Max India today listed its shares following a three-way group demerger between its life insurance (now Max Financial Services), healthcare (Max India) and manufacturing businesses.
Shares of the company were locked in lower circuit after analysts said the stock was richly valued.
Max India comprises of Max Healthcare units of hospitals apart from Max Bupa general insurance and Antara Senior Living -- but the bulk of the revenues comes from the fast-growing Max Healthcare.
But when compared to peers like Apollo or Fortis, Max India shares may be overvalued, said Deepak Malik of Edelweiss.
"They trade at EV/EBITDA of about 20 times," he told CNBC-TV18. "A similar valuation for Max -- even though it is half the size of the other two -- implies valuation of Rs 120-130 per share," he said.
Below is the verbatim transcript of Deepak Malik's interview to Anuj Singhal, Sonia Shenoy and Varinder Bansal on CNBC-TV18.
Anuj: The listing is at Rs 171 now, the pre-open sell is at Rs 180. Do you think it is a bit exuberant looking at the fundamentals?

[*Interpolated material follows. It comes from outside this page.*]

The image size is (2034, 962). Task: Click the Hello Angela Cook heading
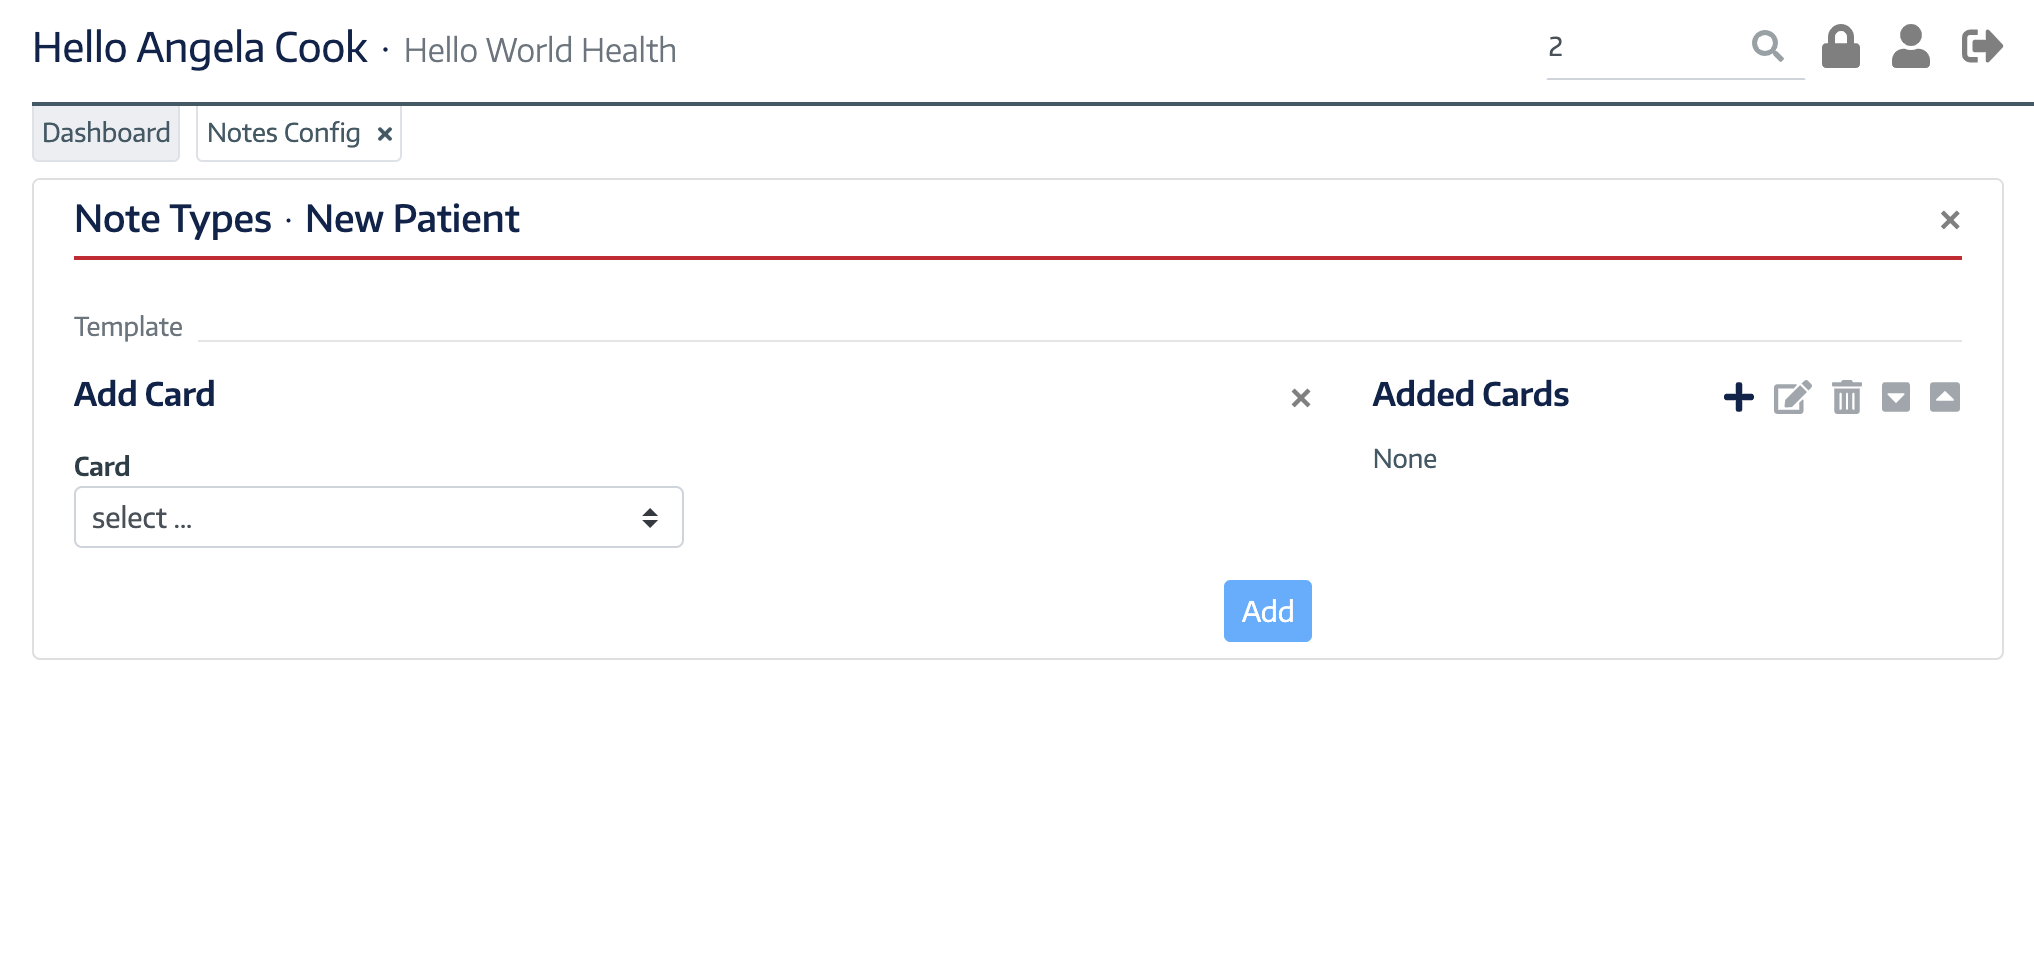point(200,48)
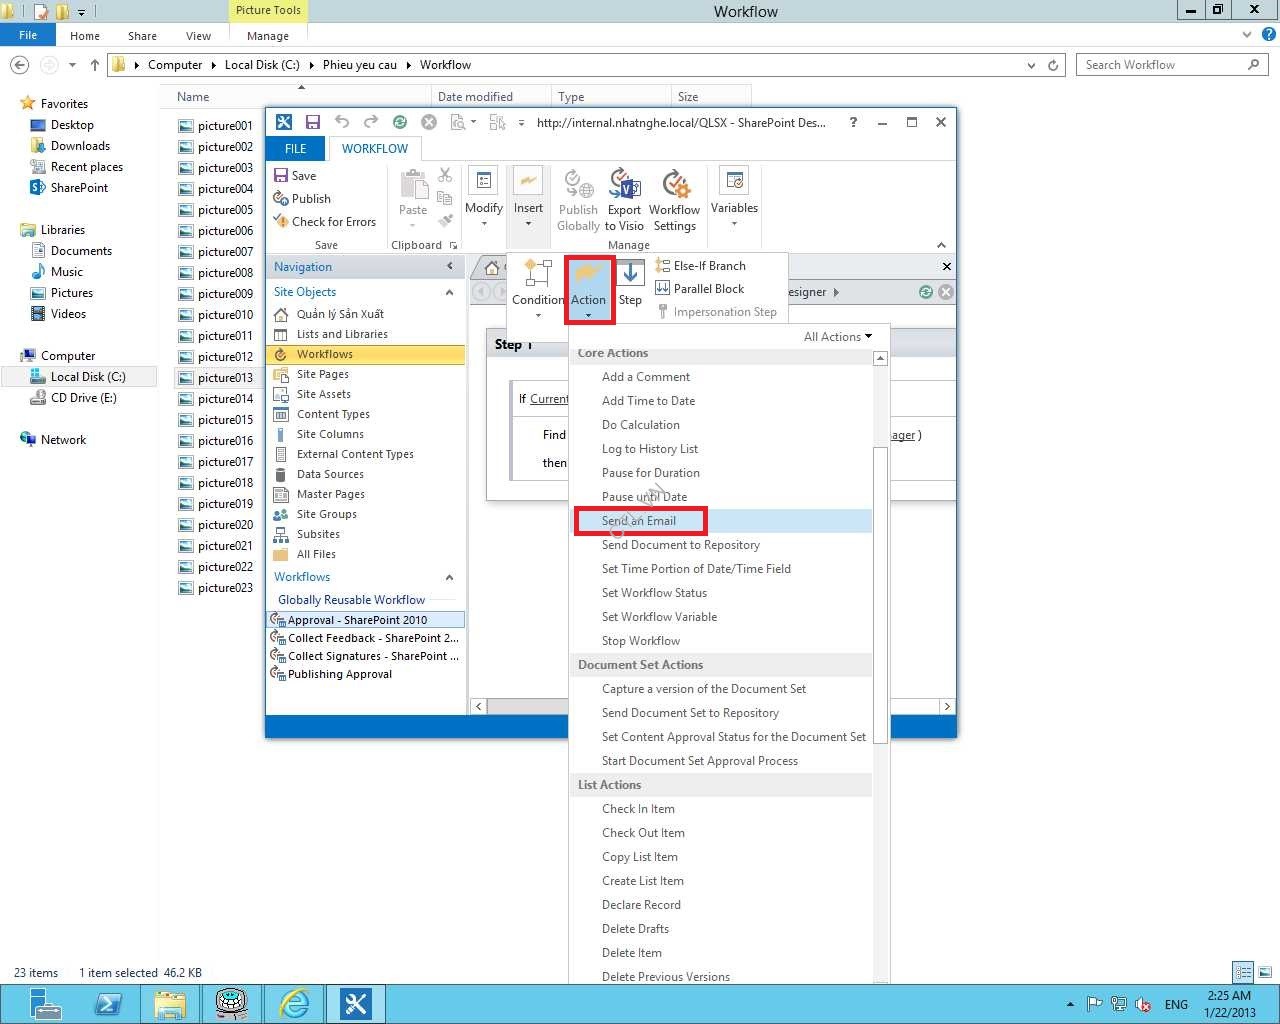Select Log to History List action

649,449
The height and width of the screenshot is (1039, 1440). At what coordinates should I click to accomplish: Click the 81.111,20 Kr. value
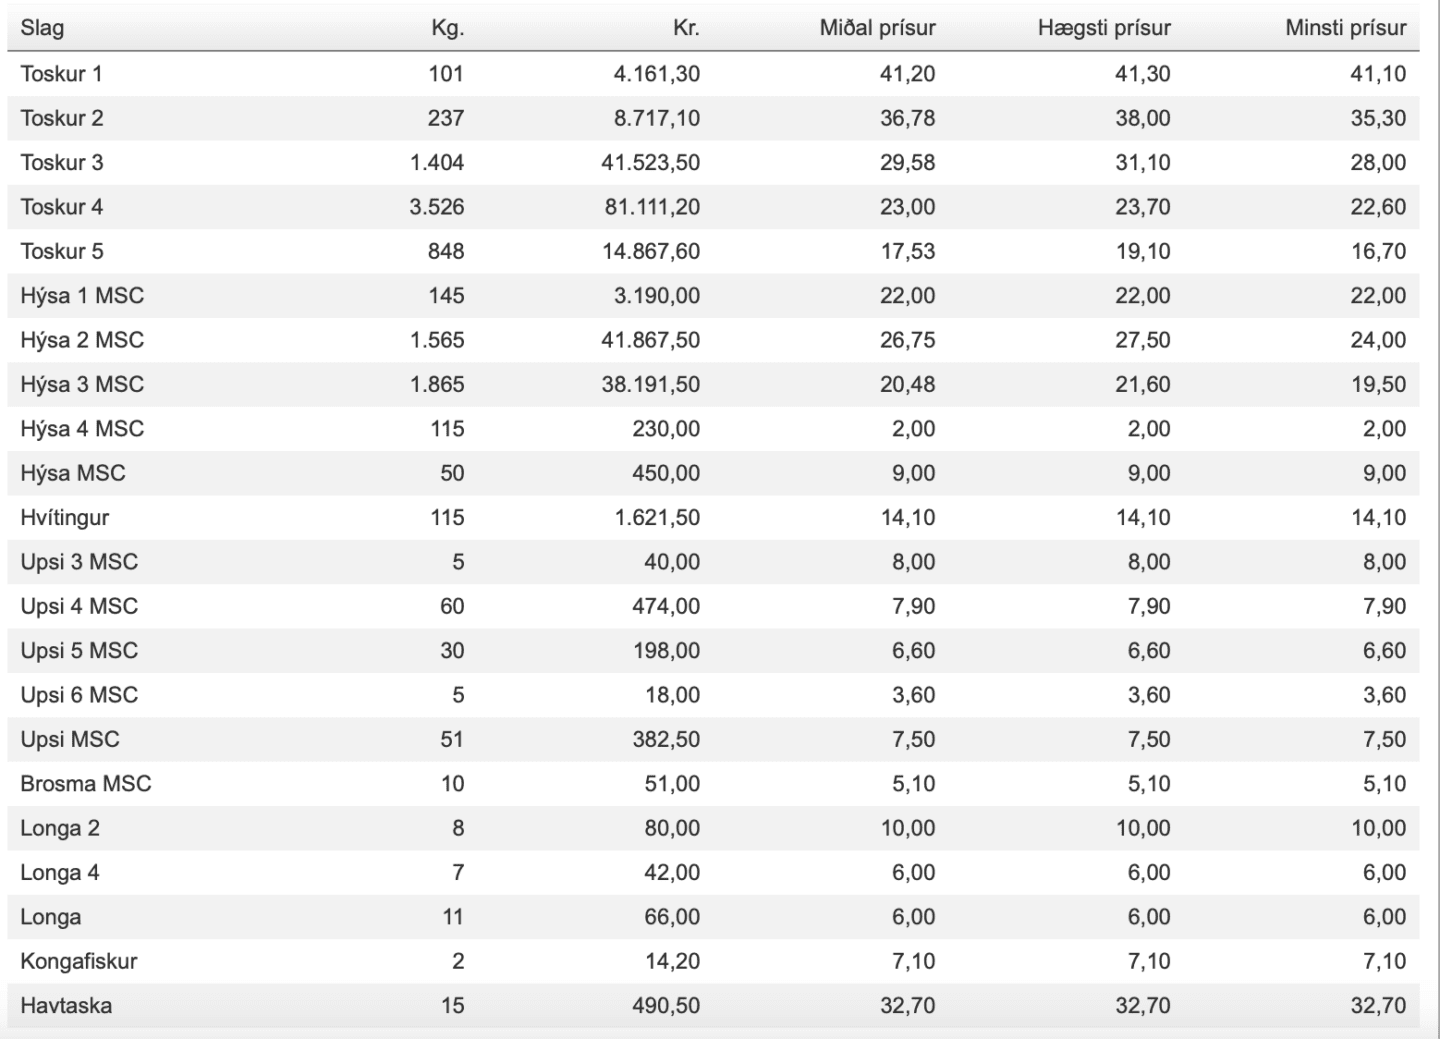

A: It looks like that people are very excited about Max Healthcare. We have seen that Max India has three parts of the business, the first part is the healthcare piece, which is the main business for the company which has enormous 80-85 percent of the valuation and there company has around 2,500 beds and it is growing by almost 25-26 percent over the last five years and the EBITDA has grown by 35-36 percent over the last five years. So business is doing extremely well.
Other two pieces are -- one is Bupa Max Insurance business and third is the Senior Living Antara business. So as per our calculation, Apollo, Fortis and all at this point of time are trading at one-year forward earnings EV by EBITDA of 20 times -- if we give the similar kind of multiple to this company, even though the size of the business is almost half of those businesses, the valuations come somewhere around Rs 120-130 and stock is trading at around Rs 170-180. Yes, people are very excited towards this.
Sonia: Since the fair value is around Rs 120-130, do you think that in the very medium-term for investors, there is not much value to be made in this stock and would you recommend avoiding it now?
A: There are a few assumptions, which the street is taking. One assumption is on the healthcare piece and the second assumption is on the other piece. So we do our calculation, we take it at the book value, we are not subscribing much value to the other two pieces because in the other two businesses the company is not making any profit. It all depends on what assumptions one take on its insurance business and its Senior Living business. So when we do our calculation, we give only the book value to those businesses because they are not making any money.
So if you go by our assumptions, only giving value to the healthcare business then I think there is not much upside from these levels.
Varinder: What is the book value for Max Healthcare right now and expected even after two years?
A: The current net worth of the balance sheet is around Rs 1,100 crore for the overall Max India. So around 27-28 crore is the number of shares.
Varinder: Only Max Healthcare?
A: Only Max Healthcare is Rs 750 crore of the total value but one key thing, which people are missing is the company has only 46 percent stake in Max Healthcare. So it is only half of that.
Anuj: What would be the fair price and at what price would you advice fresh buying? Right now because the pre-open is at Rs 180, we have 5 percent downtick right now and that is it for the day. This could be a 5 percent move for some time now.
A: There are two ways to look at it. One is at the book value but then in the book value one has to see they have only 46 percent stake in that and second is on the EV/EBITDA front, so EBITDA they have done around Rs 250 crore, in that their trust businesses give them around Rs 100 crore of EBITDA and Rs 115 crore comes from their own business on hospitals. So around Rs 215 crore, even if you assume that 20-25 percent growth will continue for the next two years and then you see Rs 250-260 crore of EBITDA for the next year and on that, you give 20 times EV/EBITDA and then there is a Rs 1,000 crore of debt on the books. So you deduct that and give 46 percent stake value to them. So the market cap doesn’t come more than Rs 3,000 crore at Max.
So I think let this exuberance settle down and people should realise that they have only 46 percent stake in that. It looks like that people are assuming 100 percent stake in that.